━━━ Source passage

Talking About Poems and What They Do Is Hard: A Defense of Nonsense, I Guess
Magpie on the Gallows

Magpie on the Gallows by Pieter Brueghel the Elder

An essay at 32 Poems by Matthew Buckley Smith poses two questions: Why do so many poems make so little sense? and Why do people like them so much?

Smith (a poet I like and admire, who gives me hope that there is yet interesting poetry to be wrung from the iamb!) deems the questions “honest”—but I’d say at best they’re half-honest. If you wanted to know why people do certain things and why others like those things, the first thing you’d do, if possible, is ask the people in question. Sure, people are not always truthful, and there’s some kind of limit to self-awareness, but it would be a start.

━━━━━━
━━━ Dataset content

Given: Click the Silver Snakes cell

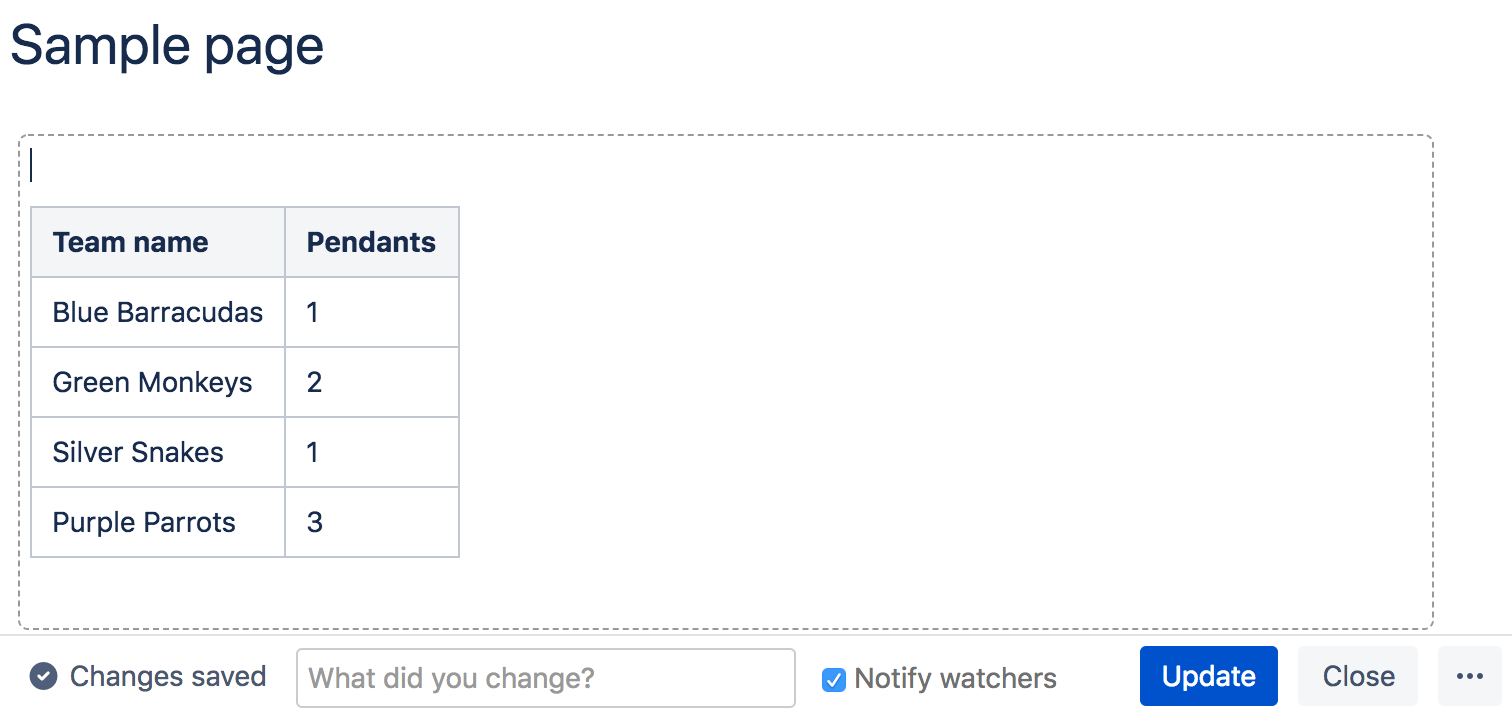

━━━━━━

- _Written instruction_: Using the passage about poems that make little sense, say yes or no for each statement and quote the words that decide it: (a) Smith's essay appeared at 32 Poems. (b) The writer judges Smith's questions to be fully honest. (c) The writer holds that the first step would be to ask the people in question. The data are separate material, apart from the passage.

- _Task solution_:
(a) Yes: "An essay at 32 Poems by Matthew Buckley Smith poses two questions"
(b) No: "but I’d say at best they’re half-honest"
(c) Yes: "the first thing you’d do, if possible, is ask the people in question"